The plotline follows the cautious days and weary nights of Philippe Gerbier (Lino Ventura), a laconic and expressionless civil engineer who appears ill qualified for the cutthroat grind of subverting the Nazi occupiers. This could not be any less true — the shocking reach of his resolve is only gradually revealed. He begins as an imprisoned man, subsequently escapes, and then re-immerses himself in the inescapably boring and dirty deeds of the French Resistance. Thus we encounter him as a logistical planner, a recruiter, and an accomplice to executions. His cohorts seem similar to him, but we cannot be fully certain of this. There's the iconic leader of the Resistance Luc Jardie (Paul Meurisse), the dashing Jean Francois Jardie (Jean Pierre Cassel), the stalwart Felix (Paul Crauchet) and the ever-resourceful Mathilde (Simone Signoret).

Here's where the peculiarity of "Army of Shadows" lies — over the course of this 145-minute stretch, you realize you have essentially learned nothing about any of these characters. They are constantly interacting, whether it is in planning the delivery of a transmitter from Marseilles to Paris, or in hatching a scheme to oust a comrade from incarceration. But their devotion to one another begins and ends with the cause of resistance. The script allows for nary a moment of casual human interplay between them.

For instance, Mathilde once tells Gerbier that her family is unaware of her anti-Nazi activities. She proceeds to show him a photograph of her daughter. But instead of inquiring further about this child or noting her beauty, he quickly responds that Mathilde should not keep such an item on her, as it could be tragically compromising.
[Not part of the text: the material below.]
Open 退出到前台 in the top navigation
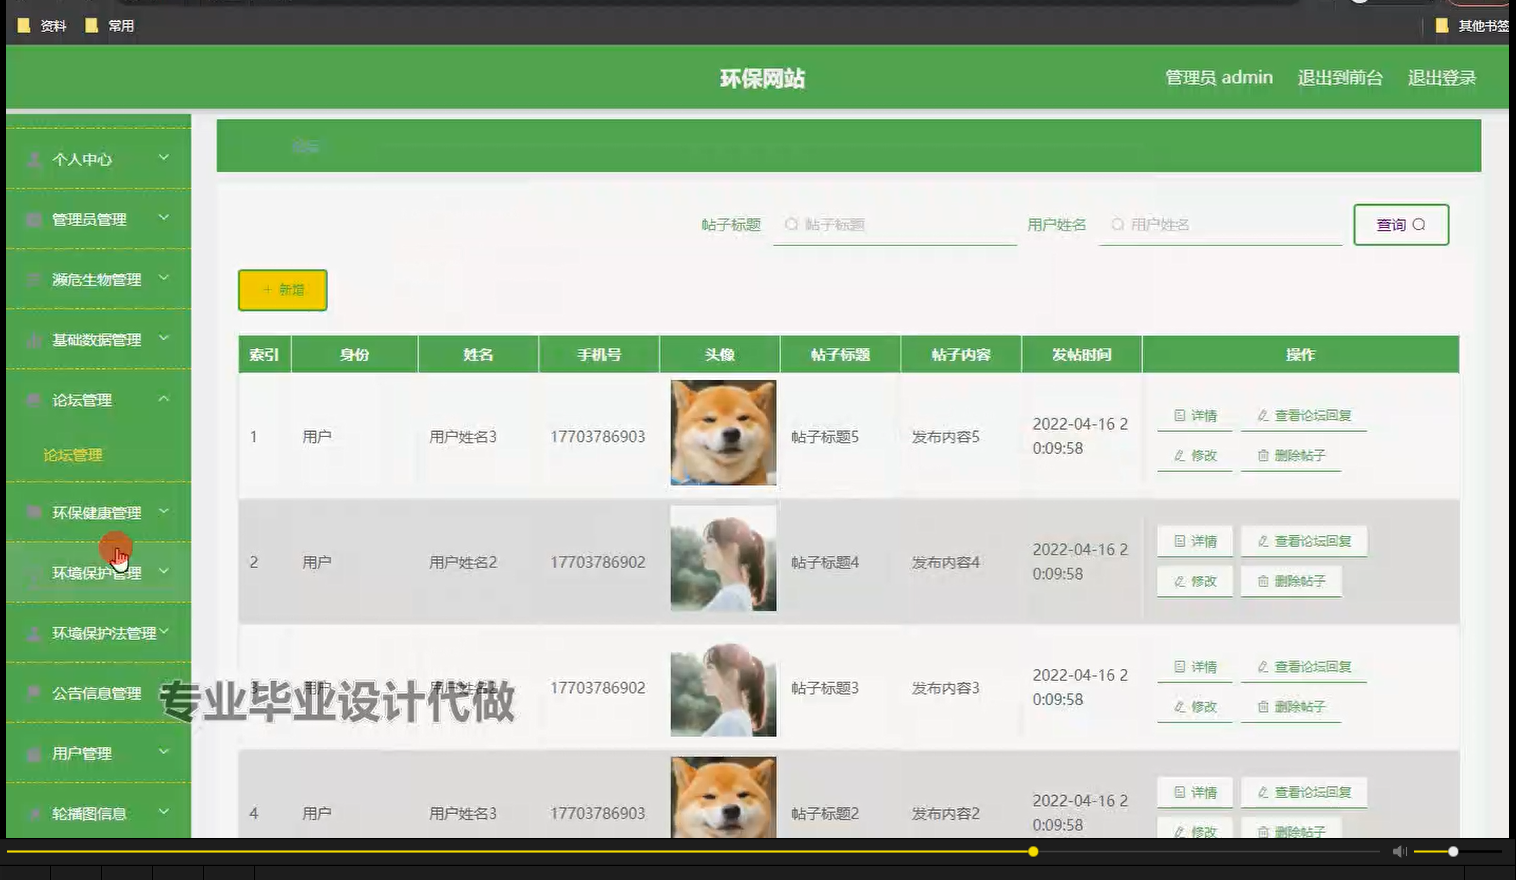The height and width of the screenshot is (880, 1516). (x=1340, y=77)
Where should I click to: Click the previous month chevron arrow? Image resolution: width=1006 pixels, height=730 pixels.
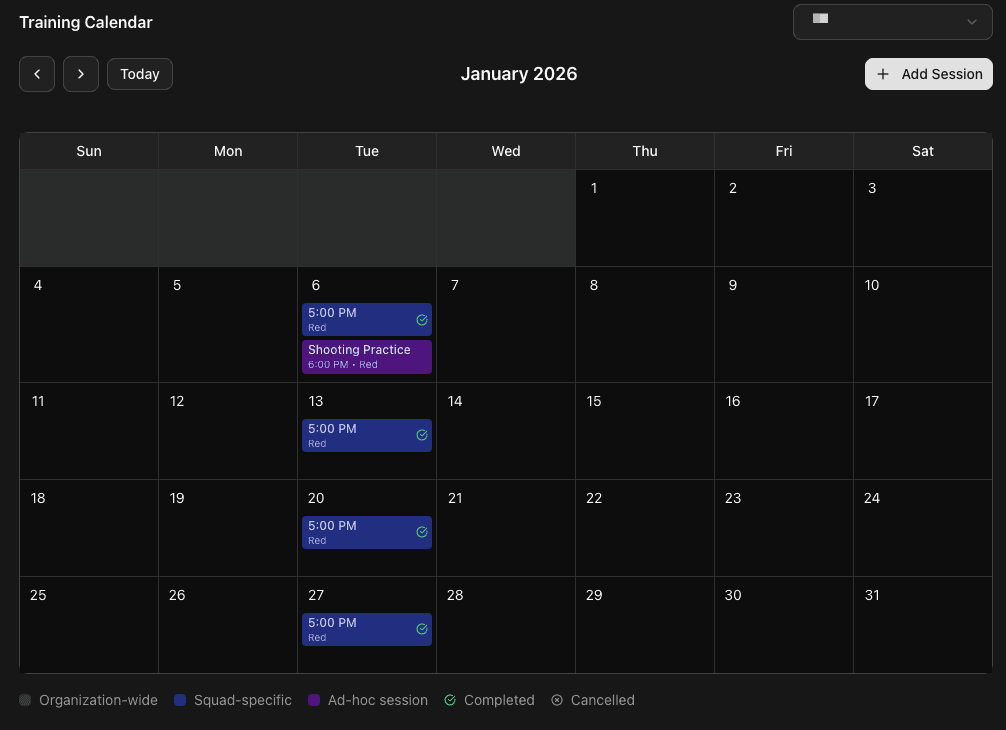point(36,74)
The burning devotion to the French Resistance subsumes all remnants of color, humor and complexity within these characters, making them equally unknowable from beginning to end. They are distant even to one another, despite sharing in a high-minded purpose.

Without highly engaging characters, one would assume that a narrative peppered with rousing suspense and intrigue would have to compensate for such a lack. But this too proves false. The story is comprised of episodic sketches of the operational ground game, which offer sparse details on what we are actually witnessing. Everything is coded, terse and packed with whispers. But, the missions are not what count. It's the battling clash of despair and determination within these characters that propels the narrative to be as wrenching as it is.

The visual style of "Army of Shadows" reinforces that stark tone. It's spare and empty, like a dystopian vision. The sun never shines, a swath of grays and husky hues abounds, and barely any shots ever aim to capture the beauty or complexity of the surroundings. The opener focuses on the Arc de Triomphe, but it does so in a commanding shot of Nazi soldiers.

"Army of Shadows" is about a mindset with which few can truly empathize. It's perfectly embodied in a scene that initially comes off like a curious diversion but, in fact, is most revealing in its presentation of Gerbier. He has traveled to London for a brief respite and regroup. While walking the nighttime streets, he comes under part of a Nazi bombing raid and steals away into a youth dancehall. There he encounters revelry, sex appeal and genuine contentment, and he couldn't be any more befuddled by it. His quizzical disposition seems to ask, "How can you conduct yourselves in such an escapist manner when the world abroad is collapsing without heed?" He looks around the room anxiously, but only falls deeper into confusion. His passion was not theirs nor was his resolve, and, as the searing close of "Army of Shadows" highlights, few were cut out for such a trade.

Grade: 4 out of 5.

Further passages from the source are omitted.